3.4 Embedded Third-Party Rendering
Sometimes, specific UI components are rendered entirely by a third party and embedded into the application.
- iFrames: The classic method. A window into another site. Secure isolation but poor performance and SEO.
- Use case: Youtube embeds, Google Maps, Payment Gateways (Stripe Elements).
- Web Components / Micro-frontends:
- Different teams or third-party vendors own specific parts of a page (e.g., the Header is rendered by Team A's service, the Product List by Team B's service).
- These fragments are composed together at runtime.

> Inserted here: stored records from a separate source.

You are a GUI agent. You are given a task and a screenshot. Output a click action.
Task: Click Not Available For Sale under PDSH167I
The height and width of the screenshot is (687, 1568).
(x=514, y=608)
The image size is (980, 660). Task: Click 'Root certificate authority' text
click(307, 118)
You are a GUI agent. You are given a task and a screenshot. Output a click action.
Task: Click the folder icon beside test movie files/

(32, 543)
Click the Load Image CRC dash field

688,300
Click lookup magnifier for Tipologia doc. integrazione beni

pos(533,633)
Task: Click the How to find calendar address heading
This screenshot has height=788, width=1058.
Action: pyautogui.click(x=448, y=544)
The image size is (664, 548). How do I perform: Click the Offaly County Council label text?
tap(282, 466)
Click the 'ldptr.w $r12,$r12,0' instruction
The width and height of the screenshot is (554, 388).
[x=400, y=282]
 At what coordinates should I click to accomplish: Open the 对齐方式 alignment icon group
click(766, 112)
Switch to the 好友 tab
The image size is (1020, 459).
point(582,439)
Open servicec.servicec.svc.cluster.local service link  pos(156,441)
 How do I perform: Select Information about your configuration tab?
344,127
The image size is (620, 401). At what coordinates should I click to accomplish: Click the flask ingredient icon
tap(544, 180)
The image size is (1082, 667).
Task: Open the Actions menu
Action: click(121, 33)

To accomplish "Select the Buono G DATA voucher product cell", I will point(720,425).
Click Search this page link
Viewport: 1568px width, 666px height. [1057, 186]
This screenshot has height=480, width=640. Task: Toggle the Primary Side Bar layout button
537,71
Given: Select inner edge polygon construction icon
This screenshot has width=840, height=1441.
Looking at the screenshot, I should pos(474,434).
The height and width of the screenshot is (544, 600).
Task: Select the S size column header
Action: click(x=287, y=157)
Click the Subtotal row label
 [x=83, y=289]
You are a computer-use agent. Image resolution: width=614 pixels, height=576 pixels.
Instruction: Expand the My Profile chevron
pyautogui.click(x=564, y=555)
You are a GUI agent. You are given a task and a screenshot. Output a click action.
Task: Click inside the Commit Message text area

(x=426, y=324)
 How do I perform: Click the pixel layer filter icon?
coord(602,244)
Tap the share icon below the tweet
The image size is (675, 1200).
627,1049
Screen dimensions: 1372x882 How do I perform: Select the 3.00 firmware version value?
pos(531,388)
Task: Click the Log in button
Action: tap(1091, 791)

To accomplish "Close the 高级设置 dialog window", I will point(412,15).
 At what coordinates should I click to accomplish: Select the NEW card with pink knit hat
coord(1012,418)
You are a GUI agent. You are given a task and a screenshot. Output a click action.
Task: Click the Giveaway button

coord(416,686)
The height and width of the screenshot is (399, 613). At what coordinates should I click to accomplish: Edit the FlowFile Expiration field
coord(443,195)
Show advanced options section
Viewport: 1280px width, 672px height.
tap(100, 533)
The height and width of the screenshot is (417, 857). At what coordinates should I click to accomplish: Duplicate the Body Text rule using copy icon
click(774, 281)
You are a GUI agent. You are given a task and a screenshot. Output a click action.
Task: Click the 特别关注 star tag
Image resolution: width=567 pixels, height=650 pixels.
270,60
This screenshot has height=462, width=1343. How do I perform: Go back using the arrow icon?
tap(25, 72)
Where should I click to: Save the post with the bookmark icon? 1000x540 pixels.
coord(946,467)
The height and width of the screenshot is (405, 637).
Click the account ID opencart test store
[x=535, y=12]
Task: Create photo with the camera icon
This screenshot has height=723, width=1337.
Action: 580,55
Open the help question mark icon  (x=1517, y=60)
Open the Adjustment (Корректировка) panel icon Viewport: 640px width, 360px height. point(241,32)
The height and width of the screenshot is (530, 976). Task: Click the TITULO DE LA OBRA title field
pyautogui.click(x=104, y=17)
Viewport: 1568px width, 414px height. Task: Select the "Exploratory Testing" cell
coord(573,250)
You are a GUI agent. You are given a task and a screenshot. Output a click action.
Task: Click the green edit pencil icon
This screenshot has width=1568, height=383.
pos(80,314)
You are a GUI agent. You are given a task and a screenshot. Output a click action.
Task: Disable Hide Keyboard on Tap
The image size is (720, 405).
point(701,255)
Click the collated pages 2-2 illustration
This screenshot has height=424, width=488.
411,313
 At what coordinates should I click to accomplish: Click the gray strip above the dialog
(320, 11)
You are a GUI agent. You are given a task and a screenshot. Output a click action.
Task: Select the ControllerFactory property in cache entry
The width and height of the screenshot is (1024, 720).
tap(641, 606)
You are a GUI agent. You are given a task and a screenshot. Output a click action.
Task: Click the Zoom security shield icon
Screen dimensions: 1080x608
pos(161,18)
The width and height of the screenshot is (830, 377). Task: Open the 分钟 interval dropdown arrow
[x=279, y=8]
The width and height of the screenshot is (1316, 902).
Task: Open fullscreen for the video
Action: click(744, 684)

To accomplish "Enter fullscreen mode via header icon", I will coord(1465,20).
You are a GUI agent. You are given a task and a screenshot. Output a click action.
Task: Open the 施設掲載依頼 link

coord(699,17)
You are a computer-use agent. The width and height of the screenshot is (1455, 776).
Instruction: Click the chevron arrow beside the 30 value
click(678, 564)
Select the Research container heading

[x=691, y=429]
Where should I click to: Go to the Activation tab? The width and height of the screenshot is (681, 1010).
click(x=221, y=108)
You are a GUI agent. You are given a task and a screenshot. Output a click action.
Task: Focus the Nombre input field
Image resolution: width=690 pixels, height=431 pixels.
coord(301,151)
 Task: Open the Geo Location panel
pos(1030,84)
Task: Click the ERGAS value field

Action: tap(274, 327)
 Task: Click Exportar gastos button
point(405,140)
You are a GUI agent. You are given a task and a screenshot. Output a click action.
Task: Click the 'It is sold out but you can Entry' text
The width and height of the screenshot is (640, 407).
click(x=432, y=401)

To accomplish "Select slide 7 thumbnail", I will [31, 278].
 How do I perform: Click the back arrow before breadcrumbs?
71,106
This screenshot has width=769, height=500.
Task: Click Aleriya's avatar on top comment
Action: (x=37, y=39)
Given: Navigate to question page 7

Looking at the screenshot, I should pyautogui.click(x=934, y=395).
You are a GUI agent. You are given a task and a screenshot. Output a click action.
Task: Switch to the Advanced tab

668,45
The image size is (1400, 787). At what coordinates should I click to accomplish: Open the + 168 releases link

3.5 Third-Party Rendering Services (BaaS)
Backend-as-a-Service platforms often handle the rendering of authentication UIs or database views.
- Auth0 / Firebase Auth: When a user logs in, they are often redirected to a page rendered entirely by Auth0, then redirected back with a token. The application offloads the complex rendering of login forms, 2FA, and password resets to the third party.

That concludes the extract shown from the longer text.